_Try it_
Report each line below that carries the word "index".

┌──

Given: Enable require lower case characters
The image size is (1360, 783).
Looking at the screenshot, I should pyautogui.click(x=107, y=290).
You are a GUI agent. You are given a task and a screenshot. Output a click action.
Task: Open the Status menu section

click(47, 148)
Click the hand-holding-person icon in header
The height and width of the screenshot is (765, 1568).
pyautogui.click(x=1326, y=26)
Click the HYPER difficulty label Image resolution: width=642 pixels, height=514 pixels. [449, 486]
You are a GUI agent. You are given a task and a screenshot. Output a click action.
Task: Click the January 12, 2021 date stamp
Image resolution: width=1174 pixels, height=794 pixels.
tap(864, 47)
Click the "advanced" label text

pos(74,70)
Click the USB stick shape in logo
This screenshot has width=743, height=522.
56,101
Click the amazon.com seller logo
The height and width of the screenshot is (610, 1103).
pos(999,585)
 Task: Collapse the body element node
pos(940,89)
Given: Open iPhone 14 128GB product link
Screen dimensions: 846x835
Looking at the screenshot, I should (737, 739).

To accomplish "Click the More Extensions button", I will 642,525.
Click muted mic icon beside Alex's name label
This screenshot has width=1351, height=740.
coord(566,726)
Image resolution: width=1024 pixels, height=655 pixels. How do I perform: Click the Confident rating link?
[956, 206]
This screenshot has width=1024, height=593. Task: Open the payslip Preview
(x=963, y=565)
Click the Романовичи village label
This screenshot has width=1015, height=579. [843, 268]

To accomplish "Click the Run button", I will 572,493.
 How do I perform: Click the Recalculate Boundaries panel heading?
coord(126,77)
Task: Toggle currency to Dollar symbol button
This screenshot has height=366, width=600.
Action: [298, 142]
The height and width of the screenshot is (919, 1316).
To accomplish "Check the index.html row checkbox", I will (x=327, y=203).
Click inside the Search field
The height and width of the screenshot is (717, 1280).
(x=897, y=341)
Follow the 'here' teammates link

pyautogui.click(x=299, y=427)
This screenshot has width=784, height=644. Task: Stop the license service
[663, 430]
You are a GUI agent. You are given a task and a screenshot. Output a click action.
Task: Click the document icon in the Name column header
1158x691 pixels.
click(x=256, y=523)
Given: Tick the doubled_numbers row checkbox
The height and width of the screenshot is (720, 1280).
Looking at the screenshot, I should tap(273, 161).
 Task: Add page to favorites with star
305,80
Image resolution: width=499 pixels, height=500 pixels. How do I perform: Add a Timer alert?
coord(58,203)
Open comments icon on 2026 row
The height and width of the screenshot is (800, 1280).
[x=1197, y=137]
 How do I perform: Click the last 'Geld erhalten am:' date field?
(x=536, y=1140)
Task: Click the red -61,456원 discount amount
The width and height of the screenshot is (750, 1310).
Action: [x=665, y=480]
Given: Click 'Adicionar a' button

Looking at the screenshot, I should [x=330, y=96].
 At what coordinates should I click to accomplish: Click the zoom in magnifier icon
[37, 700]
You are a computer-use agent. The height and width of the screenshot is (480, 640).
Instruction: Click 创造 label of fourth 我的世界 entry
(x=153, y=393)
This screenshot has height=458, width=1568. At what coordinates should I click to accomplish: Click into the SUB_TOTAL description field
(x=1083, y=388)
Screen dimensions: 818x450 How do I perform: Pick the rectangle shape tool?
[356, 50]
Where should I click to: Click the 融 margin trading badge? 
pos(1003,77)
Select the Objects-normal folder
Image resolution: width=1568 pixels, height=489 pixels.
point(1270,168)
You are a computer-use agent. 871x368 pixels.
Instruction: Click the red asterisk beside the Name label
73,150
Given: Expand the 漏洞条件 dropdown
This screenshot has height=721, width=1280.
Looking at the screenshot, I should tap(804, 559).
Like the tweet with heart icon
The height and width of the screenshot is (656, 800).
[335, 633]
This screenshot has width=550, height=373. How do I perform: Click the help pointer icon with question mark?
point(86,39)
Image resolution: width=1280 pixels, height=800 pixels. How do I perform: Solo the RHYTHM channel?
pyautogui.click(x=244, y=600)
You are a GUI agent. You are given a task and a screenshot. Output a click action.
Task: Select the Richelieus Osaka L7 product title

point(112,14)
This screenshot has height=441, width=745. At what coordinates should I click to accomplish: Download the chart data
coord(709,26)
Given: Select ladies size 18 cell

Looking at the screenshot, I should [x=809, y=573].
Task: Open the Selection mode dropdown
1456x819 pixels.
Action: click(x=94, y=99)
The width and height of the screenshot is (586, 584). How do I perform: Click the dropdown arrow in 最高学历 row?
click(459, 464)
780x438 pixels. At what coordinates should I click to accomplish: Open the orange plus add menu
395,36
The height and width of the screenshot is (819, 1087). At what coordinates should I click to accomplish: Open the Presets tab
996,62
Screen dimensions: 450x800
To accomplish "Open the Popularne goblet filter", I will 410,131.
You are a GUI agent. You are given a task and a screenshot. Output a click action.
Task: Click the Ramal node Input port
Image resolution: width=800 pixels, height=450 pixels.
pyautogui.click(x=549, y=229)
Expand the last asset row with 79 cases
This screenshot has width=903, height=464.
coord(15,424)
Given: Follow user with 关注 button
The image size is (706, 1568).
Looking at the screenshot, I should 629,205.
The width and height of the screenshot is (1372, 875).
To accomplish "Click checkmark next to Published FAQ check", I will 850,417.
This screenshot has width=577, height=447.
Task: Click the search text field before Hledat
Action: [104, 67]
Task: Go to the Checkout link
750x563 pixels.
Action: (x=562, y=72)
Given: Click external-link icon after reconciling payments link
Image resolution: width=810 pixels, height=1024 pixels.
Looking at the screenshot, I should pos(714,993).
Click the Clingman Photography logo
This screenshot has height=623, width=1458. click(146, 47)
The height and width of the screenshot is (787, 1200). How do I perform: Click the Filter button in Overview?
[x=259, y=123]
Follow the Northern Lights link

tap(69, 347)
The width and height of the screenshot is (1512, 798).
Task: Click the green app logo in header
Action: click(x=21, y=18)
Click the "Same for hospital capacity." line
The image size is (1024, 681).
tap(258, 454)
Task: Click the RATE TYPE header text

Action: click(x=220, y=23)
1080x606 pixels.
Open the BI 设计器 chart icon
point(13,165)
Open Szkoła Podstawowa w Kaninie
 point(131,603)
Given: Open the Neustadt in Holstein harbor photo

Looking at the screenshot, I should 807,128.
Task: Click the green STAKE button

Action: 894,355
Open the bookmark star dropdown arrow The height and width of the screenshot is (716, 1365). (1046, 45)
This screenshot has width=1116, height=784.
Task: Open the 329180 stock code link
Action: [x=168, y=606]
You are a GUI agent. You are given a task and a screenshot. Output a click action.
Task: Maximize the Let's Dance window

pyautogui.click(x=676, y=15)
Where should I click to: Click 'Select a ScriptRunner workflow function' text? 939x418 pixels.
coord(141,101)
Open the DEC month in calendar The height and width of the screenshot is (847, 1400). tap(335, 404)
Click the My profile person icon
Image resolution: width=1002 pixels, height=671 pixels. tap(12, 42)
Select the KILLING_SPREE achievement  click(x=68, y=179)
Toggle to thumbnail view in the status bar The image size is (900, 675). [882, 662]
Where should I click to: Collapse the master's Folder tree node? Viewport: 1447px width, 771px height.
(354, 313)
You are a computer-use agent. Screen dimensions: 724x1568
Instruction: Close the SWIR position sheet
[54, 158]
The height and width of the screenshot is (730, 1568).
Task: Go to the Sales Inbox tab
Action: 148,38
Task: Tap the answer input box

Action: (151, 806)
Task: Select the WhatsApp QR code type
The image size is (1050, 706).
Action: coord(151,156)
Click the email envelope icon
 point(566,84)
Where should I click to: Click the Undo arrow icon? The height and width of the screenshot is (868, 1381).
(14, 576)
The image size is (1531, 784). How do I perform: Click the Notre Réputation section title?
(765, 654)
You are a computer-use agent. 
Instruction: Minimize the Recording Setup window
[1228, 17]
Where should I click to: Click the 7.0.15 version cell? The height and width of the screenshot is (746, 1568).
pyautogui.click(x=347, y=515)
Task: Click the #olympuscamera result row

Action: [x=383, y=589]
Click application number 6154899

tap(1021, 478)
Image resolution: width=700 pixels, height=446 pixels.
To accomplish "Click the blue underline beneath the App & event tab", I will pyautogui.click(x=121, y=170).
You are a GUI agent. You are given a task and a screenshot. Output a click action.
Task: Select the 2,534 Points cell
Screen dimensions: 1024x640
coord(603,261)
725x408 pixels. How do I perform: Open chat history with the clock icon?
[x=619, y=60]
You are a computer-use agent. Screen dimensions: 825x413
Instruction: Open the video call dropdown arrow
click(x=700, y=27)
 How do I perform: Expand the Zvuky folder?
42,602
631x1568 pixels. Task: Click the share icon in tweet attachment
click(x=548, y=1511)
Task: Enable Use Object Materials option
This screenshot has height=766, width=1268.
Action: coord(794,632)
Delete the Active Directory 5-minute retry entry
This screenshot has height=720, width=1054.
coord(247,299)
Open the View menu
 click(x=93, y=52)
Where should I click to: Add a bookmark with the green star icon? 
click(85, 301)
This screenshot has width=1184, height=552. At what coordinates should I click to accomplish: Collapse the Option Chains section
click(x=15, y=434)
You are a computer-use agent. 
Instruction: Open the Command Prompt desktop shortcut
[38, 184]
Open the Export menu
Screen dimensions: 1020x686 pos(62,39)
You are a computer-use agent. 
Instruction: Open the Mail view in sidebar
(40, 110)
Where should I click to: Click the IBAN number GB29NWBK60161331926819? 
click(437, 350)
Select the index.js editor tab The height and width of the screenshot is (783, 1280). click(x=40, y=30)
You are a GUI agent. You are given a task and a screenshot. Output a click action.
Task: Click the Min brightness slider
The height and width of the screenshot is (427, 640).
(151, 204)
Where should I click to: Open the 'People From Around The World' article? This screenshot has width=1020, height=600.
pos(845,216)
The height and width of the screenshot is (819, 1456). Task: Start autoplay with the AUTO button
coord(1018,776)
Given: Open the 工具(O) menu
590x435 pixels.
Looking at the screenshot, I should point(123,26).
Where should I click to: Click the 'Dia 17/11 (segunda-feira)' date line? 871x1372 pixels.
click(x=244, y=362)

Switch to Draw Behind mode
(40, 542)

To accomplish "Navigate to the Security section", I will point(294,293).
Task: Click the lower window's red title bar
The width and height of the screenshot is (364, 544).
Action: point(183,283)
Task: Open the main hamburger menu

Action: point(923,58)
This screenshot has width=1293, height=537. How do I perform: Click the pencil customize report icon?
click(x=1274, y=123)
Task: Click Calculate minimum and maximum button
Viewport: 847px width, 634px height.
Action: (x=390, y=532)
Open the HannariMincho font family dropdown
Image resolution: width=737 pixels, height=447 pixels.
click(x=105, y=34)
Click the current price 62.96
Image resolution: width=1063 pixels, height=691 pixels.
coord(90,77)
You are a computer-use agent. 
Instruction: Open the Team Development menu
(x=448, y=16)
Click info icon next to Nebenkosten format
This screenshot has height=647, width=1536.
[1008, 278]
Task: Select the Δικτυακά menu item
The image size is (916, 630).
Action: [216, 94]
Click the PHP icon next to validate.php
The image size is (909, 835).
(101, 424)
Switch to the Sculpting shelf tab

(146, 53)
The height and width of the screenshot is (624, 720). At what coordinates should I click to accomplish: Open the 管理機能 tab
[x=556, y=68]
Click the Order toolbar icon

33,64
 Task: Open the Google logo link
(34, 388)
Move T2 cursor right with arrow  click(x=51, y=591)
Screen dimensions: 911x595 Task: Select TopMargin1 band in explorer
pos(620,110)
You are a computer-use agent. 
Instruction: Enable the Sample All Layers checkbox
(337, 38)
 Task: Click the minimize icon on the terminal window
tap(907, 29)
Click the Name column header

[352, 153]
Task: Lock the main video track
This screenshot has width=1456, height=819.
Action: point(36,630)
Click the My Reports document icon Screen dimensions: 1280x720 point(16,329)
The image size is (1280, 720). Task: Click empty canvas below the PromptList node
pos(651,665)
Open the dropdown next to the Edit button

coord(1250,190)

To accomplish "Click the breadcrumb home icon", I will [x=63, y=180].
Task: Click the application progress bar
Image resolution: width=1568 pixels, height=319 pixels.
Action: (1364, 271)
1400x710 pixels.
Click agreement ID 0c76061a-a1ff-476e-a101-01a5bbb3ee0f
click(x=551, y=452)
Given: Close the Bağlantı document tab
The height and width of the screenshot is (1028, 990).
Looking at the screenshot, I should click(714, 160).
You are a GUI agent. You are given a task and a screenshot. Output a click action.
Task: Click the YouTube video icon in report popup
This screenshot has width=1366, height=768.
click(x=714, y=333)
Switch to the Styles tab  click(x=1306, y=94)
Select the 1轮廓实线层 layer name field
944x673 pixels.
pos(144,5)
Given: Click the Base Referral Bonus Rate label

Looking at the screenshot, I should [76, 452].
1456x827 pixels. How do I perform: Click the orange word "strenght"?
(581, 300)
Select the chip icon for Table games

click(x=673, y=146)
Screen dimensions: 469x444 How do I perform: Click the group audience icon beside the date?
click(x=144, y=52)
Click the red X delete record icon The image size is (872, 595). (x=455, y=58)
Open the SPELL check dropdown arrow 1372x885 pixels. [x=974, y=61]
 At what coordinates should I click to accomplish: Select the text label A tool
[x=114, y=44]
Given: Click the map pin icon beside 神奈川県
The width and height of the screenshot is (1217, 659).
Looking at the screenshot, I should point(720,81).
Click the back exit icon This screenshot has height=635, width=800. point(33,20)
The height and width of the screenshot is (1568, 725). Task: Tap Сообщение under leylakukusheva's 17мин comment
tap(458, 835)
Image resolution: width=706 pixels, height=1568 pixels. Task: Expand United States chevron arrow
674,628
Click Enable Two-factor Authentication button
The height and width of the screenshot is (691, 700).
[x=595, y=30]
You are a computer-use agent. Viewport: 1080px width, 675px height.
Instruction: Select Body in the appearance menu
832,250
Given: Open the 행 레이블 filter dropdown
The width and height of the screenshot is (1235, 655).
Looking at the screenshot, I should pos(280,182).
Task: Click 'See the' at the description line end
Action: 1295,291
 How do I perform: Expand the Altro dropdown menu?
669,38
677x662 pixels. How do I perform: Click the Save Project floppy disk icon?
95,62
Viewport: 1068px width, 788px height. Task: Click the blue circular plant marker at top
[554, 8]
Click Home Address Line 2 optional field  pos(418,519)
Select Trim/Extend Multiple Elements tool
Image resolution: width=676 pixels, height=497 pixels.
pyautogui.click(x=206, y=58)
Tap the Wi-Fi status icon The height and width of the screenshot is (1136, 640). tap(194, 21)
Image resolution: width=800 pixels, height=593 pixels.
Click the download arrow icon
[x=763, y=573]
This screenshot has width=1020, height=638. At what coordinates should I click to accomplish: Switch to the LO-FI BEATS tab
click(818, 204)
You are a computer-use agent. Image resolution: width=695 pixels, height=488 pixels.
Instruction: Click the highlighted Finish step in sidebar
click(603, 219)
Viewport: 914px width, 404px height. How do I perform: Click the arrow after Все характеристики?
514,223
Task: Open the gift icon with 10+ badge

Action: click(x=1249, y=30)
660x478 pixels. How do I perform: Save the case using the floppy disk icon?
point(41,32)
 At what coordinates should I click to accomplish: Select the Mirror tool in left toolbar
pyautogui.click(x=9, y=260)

└──

_Output below_
To accomplish "Check the index.html row checkbox", I will (x=327, y=203).
Select the index.js editor tab The height and width of the screenshot is (783, 1280). click(x=40, y=30)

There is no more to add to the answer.